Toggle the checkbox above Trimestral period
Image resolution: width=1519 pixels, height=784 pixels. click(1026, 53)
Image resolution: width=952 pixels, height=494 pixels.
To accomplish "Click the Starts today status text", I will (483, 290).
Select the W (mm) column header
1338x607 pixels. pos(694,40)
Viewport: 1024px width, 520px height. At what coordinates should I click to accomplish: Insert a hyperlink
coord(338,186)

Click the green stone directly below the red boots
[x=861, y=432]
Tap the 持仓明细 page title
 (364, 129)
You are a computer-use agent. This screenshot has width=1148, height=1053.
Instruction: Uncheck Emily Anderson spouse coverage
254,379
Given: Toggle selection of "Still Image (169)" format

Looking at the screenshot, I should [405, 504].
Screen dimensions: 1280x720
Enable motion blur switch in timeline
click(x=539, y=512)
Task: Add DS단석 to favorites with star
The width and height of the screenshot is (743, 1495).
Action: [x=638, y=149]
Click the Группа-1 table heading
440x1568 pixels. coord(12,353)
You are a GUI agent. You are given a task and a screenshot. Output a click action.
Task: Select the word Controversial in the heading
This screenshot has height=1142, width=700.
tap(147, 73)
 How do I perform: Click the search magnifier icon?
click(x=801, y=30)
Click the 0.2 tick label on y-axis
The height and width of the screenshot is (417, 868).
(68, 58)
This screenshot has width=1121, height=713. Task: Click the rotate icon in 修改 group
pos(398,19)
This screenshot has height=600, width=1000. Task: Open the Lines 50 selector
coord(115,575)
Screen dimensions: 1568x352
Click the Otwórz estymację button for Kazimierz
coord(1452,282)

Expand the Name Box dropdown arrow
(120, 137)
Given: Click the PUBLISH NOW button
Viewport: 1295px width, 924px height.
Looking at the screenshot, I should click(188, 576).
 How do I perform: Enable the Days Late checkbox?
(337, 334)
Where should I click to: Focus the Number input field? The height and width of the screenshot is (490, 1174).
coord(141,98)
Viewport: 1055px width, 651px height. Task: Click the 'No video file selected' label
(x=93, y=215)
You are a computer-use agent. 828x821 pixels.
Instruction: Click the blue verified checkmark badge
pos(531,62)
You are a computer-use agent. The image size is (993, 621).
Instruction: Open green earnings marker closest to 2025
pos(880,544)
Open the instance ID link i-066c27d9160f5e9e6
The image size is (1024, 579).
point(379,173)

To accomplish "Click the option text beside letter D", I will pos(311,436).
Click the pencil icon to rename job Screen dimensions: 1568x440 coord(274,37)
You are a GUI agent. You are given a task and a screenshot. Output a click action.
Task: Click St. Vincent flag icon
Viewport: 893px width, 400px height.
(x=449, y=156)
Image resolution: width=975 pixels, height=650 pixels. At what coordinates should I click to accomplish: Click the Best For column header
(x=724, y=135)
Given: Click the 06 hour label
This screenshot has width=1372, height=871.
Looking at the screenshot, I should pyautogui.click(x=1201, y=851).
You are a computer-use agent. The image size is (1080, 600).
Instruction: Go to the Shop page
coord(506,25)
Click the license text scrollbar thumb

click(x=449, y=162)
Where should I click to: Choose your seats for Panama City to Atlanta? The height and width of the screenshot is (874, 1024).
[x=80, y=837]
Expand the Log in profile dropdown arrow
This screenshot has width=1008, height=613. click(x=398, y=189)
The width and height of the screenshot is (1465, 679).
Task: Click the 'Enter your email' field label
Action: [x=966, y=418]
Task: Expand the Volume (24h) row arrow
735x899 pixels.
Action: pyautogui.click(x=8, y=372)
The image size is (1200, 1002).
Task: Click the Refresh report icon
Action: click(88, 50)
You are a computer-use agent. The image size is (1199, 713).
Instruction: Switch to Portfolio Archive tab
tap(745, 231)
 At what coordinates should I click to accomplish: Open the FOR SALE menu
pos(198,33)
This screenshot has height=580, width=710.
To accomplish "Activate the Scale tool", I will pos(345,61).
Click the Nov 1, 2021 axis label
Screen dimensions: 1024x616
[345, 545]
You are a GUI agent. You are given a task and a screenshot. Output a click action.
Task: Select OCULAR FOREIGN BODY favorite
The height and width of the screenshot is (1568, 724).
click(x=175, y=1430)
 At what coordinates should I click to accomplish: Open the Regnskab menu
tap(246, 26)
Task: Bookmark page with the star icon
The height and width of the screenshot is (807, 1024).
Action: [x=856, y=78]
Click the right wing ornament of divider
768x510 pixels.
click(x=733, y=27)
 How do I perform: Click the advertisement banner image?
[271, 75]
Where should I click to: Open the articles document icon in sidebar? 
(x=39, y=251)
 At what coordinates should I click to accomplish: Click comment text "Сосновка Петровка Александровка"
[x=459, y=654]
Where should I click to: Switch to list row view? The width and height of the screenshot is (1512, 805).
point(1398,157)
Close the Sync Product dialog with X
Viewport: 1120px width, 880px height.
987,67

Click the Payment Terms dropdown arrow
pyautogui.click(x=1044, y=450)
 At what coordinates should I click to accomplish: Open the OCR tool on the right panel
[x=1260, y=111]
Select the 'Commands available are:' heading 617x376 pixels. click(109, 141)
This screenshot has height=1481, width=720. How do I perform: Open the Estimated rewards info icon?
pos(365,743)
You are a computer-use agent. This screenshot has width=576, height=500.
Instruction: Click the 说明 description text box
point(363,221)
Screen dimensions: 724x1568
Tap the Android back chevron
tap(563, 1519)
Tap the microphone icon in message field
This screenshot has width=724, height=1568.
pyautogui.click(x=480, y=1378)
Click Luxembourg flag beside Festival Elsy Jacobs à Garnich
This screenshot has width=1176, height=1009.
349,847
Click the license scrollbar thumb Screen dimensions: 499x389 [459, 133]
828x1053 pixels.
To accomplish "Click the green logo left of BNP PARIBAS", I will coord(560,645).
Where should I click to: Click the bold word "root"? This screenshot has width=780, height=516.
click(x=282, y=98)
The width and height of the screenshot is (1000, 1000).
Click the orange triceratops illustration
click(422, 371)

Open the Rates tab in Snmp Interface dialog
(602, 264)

- YOUR ASSIGNMENT -
An exact copy of every entry is the expected result.

- ANSWER TO THE EXERCISE -
Toggle the checkbox above Trimestral period
Image resolution: width=1519 pixels, height=784 pixels. click(1026, 53)
Image resolution: width=952 pixels, height=494 pixels.
To accomplish "Click the Starts today status text", I will (483, 290).
Select the W (mm) column header
1338x607 pixels. pos(694,40)
Viewport: 1024px width, 520px height. At what coordinates should I click to accomplish: Insert a hyperlink
coord(338,186)

Click the green stone directly below the red boots
[x=861, y=432]
Tap the 持仓明细 page title
 (364, 129)
You are a computer-use agent. This screenshot has width=1148, height=1053.
Instruction: Uncheck Emily Anderson spouse coverage
254,379
Given: Toggle selection of "Still Image (169)" format

Looking at the screenshot, I should [405, 504].
Screen dimensions: 1280x720
Enable motion blur switch in timeline
click(x=539, y=512)
Task: Add DS단석 to favorites with star
The width and height of the screenshot is (743, 1495).
Action: [x=638, y=149]
Click the Группа-1 table heading
440x1568 pixels. coord(12,353)
You are a GUI agent. You are given a task and a screenshot. Output a click action.
Task: Select the word Controversial in the heading
This screenshot has height=1142, width=700.
tap(147, 73)
 How do I perform: Click the search magnifier icon?
click(x=801, y=30)
Click the 0.2 tick label on y-axis
The height and width of the screenshot is (417, 868).
(68, 58)
This screenshot has width=1121, height=713. Task: Click the rotate icon in 修改 group
pos(398,19)
This screenshot has height=600, width=1000. Task: Open the Lines 50 selector
coord(115,575)
Screen dimensions: 1568x352
Click the Otwórz estymację button for Kazimierz
coord(1452,282)

Expand the Name Box dropdown arrow
(120, 137)
Given: Click the PUBLISH NOW button
Viewport: 1295px width, 924px height.
Looking at the screenshot, I should click(188, 576).
 How do I perform: Enable the Days Late checkbox?
(337, 334)
Where should I click to: Focus the Number input field? The height and width of the screenshot is (490, 1174).
coord(141,98)
Viewport: 1055px width, 651px height. Task: Click the 'No video file selected' label
(x=93, y=215)
You are a computer-use agent. 828x821 pixels.
Instruction: Click the blue verified checkmark badge
pos(531,62)
You are a computer-use agent. The image size is (993, 621).
Instruction: Open green earnings marker closest to 2025
pos(880,544)
Open the instance ID link i-066c27d9160f5e9e6
The image size is (1024, 579).
point(379,173)

To accomplish "Click the option text beside letter D", I will pos(311,436).
Click the pencil icon to rename job Screen dimensions: 1568x440 coord(274,37)
You are a GUI agent. You are given a task and a screenshot. Output a click action.
Task: Click St. Vincent flag icon
Viewport: 893px width, 400px height.
(x=449, y=156)
Image resolution: width=975 pixels, height=650 pixels. At what coordinates should I click to accomplish: Click the Best For column header
(x=724, y=135)
Given: Click the 06 hour label
This screenshot has width=1372, height=871.
Looking at the screenshot, I should pyautogui.click(x=1201, y=851).
You are a computer-use agent. The image size is (1080, 600).
Instruction: Go to the Shop page
coord(506,25)
Click the license text scrollbar thumb

click(x=449, y=162)
Where should I click to: Choose your seats for Panama City to Atlanta? The height and width of the screenshot is (874, 1024).
[x=80, y=837]
Expand the Log in profile dropdown arrow
This screenshot has width=1008, height=613. click(x=398, y=189)
The width and height of the screenshot is (1465, 679).
Task: Click the 'Enter your email' field label
Action: [x=966, y=418]
Task: Expand the Volume (24h) row arrow
735x899 pixels.
Action: pyautogui.click(x=8, y=372)
The image size is (1200, 1002).
Task: Click the Refresh report icon
Action: click(88, 50)
You are a computer-use agent. The image size is (1199, 713).
Instruction: Switch to Portfolio Archive tab
tap(745, 231)
 At what coordinates should I click to accomplish: Open the FOR SALE menu
pos(198,33)
This screenshot has height=580, width=710.
To accomplish "Activate the Scale tool", I will pos(345,61).
Click the Nov 1, 2021 axis label
Screen dimensions: 1024x616
[345, 545]
You are a GUI agent. You are given a task and a screenshot. Output a click action.
Task: Select OCULAR FOREIGN BODY favorite
The height and width of the screenshot is (1568, 724).
click(x=175, y=1430)
 At what coordinates should I click to accomplish: Open the Regnskab menu
tap(246, 26)
Task: Bookmark page with the star icon
The height and width of the screenshot is (807, 1024).
Action: [x=856, y=78]
Click the right wing ornament of divider
768x510 pixels.
click(x=733, y=27)
 How do I perform: Click the advertisement banner image?
[271, 75]
Where should I click to: Open the articles document icon in sidebar? 
(x=39, y=251)
 At what coordinates should I click to accomplish: Click comment text "Сосновка Петровка Александровка"
[x=459, y=654]
Where should I click to: Switch to list row view? The width and height of the screenshot is (1512, 805).
point(1398,157)
Close the Sync Product dialog with X
Viewport: 1120px width, 880px height.
987,67

Click the Payment Terms dropdown arrow
pyautogui.click(x=1044, y=450)
 At what coordinates should I click to accomplish: Open the OCR tool on the right panel
[x=1260, y=111]
Select the 'Commands available are:' heading 617x376 pixels. click(109, 141)
This screenshot has height=1481, width=720. How do I perform: Open the Estimated rewards info icon?
pos(365,743)
You are a computer-use agent. This screenshot has width=576, height=500.
Instruction: Click the 说明 description text box
point(363,221)
Screen dimensions: 724x1568
Tap the Android back chevron
tap(563, 1519)
Tap the microphone icon in message field
This screenshot has width=724, height=1568.
pyautogui.click(x=480, y=1378)
Click Luxembourg flag beside Festival Elsy Jacobs à Garnich
This screenshot has width=1176, height=1009.
349,847
Click the license scrollbar thumb Screen dimensions: 499x389 [459, 133]
828x1053 pixels.
To accomplish "Click the green logo left of BNP PARIBAS", I will coord(560,645).
Where should I click to: Click the bold word "root"? This screenshot has width=780, height=516.
click(x=282, y=98)
The width and height of the screenshot is (1000, 1000).
Click the orange triceratops illustration
click(422, 371)

Open the Rates tab in Snmp Interface dialog
(602, 264)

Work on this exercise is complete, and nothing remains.